Work instruction ▸
After finding the line containing "Task: Click the word Spicy in the orange bar" below, please output that line and each following one through the line containing "This screenshot has width=868, height=616.", exactly as written.

(Working data)

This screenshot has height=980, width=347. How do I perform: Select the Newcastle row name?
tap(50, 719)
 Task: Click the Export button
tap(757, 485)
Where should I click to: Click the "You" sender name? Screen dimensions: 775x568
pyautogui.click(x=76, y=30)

(End Working data)
(Working data)

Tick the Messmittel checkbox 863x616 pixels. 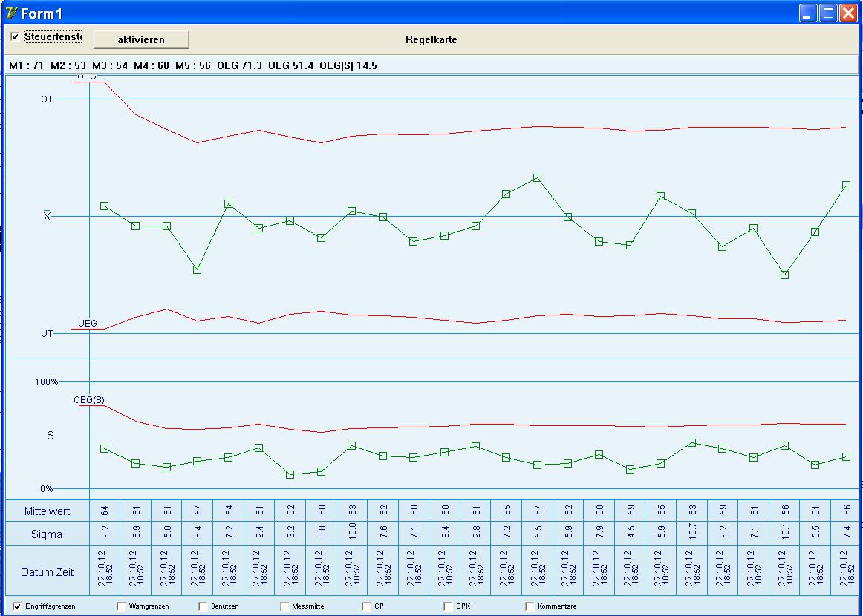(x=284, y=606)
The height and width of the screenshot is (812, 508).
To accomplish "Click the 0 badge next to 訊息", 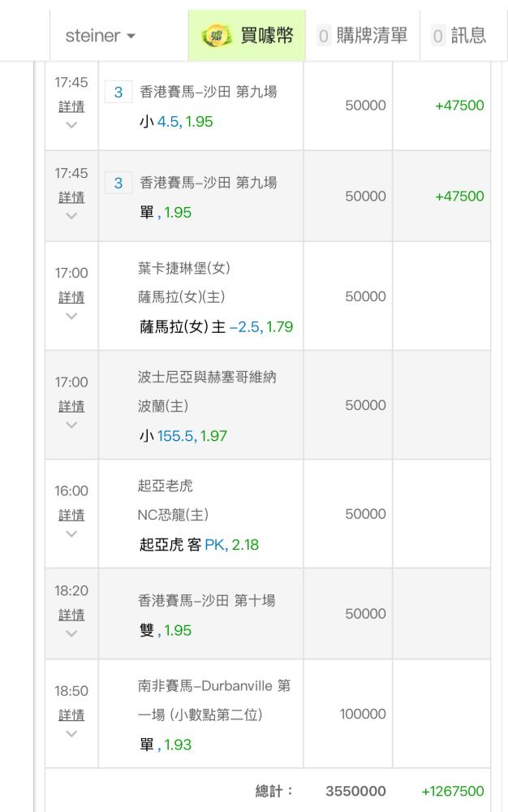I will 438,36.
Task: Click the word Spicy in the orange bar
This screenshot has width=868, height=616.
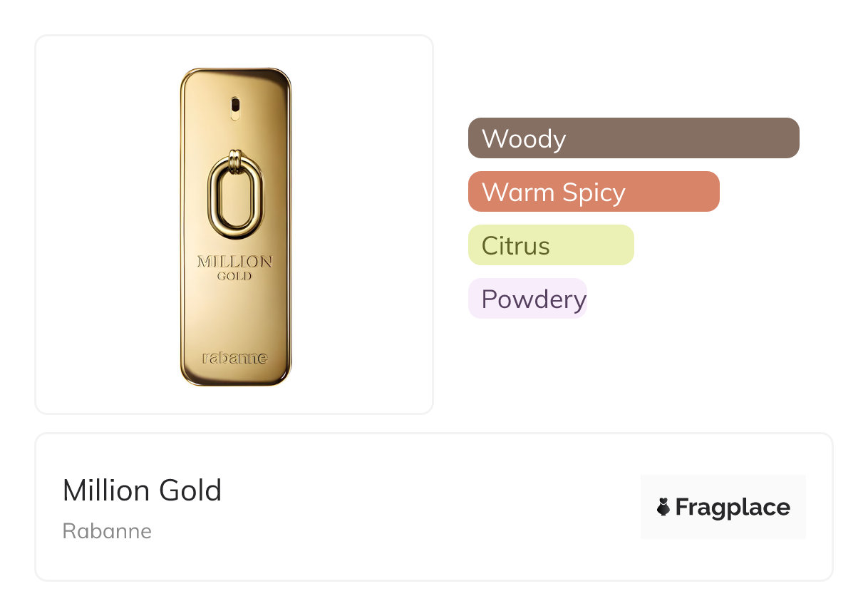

(End Working data)

Output for this exercise ▸
Task: Click the word Spicy in the orange bar
This screenshot has width=868, height=616.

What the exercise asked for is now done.